A stupid person is someone who doesn’t want to know, and pushes the idea of knowing. Someone who cannot tolerate not being correct. They’ll bend reality just to accommodate their story rather than admitting they were wrong. Stupidity can be missing the obvious too, when someone is so wrapped up in themselves they cannot even fathom the thought of the obvious standing right in front of them — so they’ll turn away. The person who knows something is bad for them and chooses it anyway, repeatedly. Not weakness — stupidity. Maybe the stupidest thing a person can be is unkind to someone on purpose. Because treating someone cruelly backfires, it satisfies their need to rule while someone suffers at their expense. This usually comes from someone who hasn’t figured out that other people are real. There’s something unintelligent about that. Like the bully in the highschool movies, arrogant and apathetic.

Maybe this can help classify what a smart person is better. I’ve known very intelligent people who also had these characteristics, so like I always say — the line gets blurry.

If you ever feel stupid, think of it this way: if you feel bad about it, chances are you’re intelligent enough to recognize it and adjust your behaviour. I think this is key to being a good person. There, I said it. I gave it away. An intelligent person is a good person. Why? Because what’s better than someone who treats everyone with respect until it’s lost, who knows who to cut off and when, who holds their ground while still living their life? Someone who can recognize when something is off, or when things are going well, and knows how to keep it that way. You might think — yeah, I fall under that category of being stupid sometimes. We all do. That’s just part of our intelligence growing.

Maybe that’s why it’s easier to say, “I’ve got good marks, so I’m the smartest.”

Because there are so many ways intelligence can show up, the narrow definitions end up leaving most of us out — and that makes people feel bad. You’ve probably felt this when you and your friend handed in something similar in class and they got a better mark for whatever reason.
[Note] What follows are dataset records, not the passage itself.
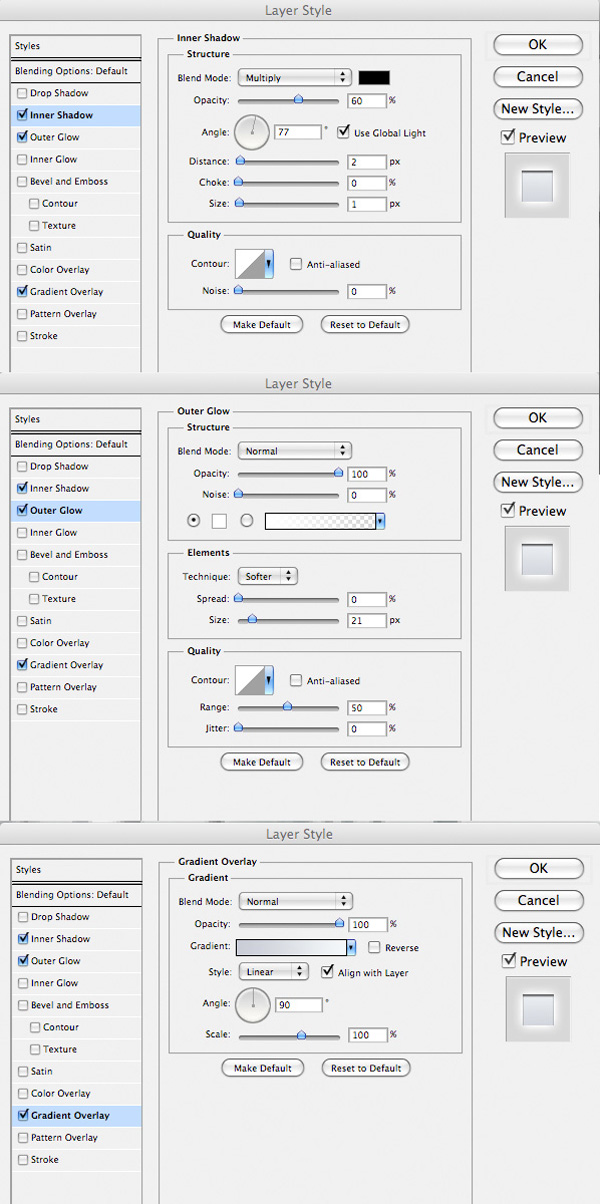Viewport: 600px width, 1204px height.
Task: Click the Gradient Overlay angle dial set to 90
Action: pos(252,1005)
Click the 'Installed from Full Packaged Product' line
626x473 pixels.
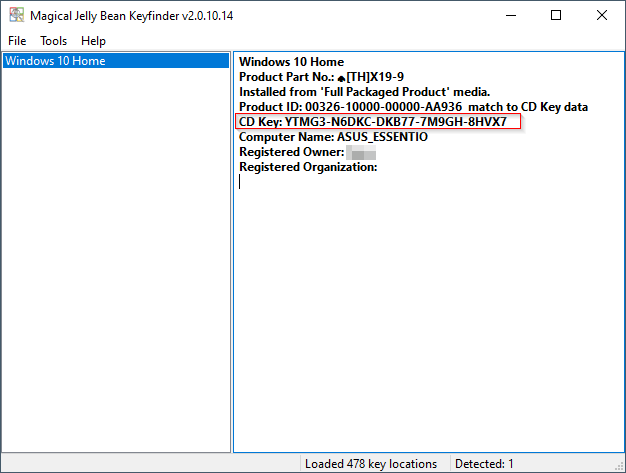[x=364, y=92]
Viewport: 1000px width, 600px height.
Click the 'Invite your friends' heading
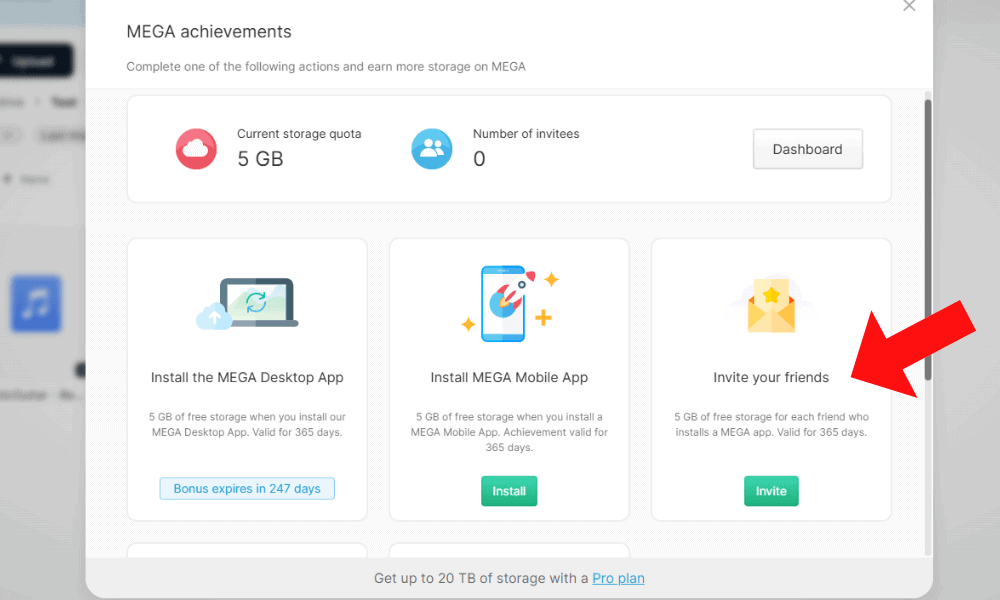pyautogui.click(x=771, y=378)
Did they use different words? Add extra things you didn’t think were necessary? Probably. Which is why I think the marking system can be flawed when it comes to identifying intelligence.

Does this make you want to be smarter too? I’m talking as if I’m the dumb one, because I am — reading this over I think, well, yeah, I’m pretty stupid. Does that help? That it’s okay to feel stupid sometimes, when your definition of stupid is different from everyone else’s?

Here’s the thing though — intelligence can be taught. It can be learned. You can choose to go to school, to learn harder, to perform better. You can choose to be smarter! It doesn’t mean you’re going to be the smartest. It doesn’t mean you’re not going to have stupid moments. And this goes for a so-called intelligent person too.

So in the end — an intelligent person is a good person. They could get average marks, have an average lifestyle, an average friend group, an average partner, and still be very intelligent. That’s an intelligent lifestyle too. Being rounded in everything. Having yourself dispersed across different areas of life, and maintaining it.

To all those people in class wondering what the teacher just said and thinking you’re an idiot — or the person at work who messed up and can’t get their mind off it — you’re not dumb. You’re not stupid. It’s none of those things.

I think we need to be more generous with the word intelligent. More generous with ourselves when measuring it against someone else. You might feel smart sometimes, and dumb other times. People might think you’re intelligent because you excel in one area, when really there’s so much more to it.

Overall — you get to decide your label, through your actions, words, and feelings.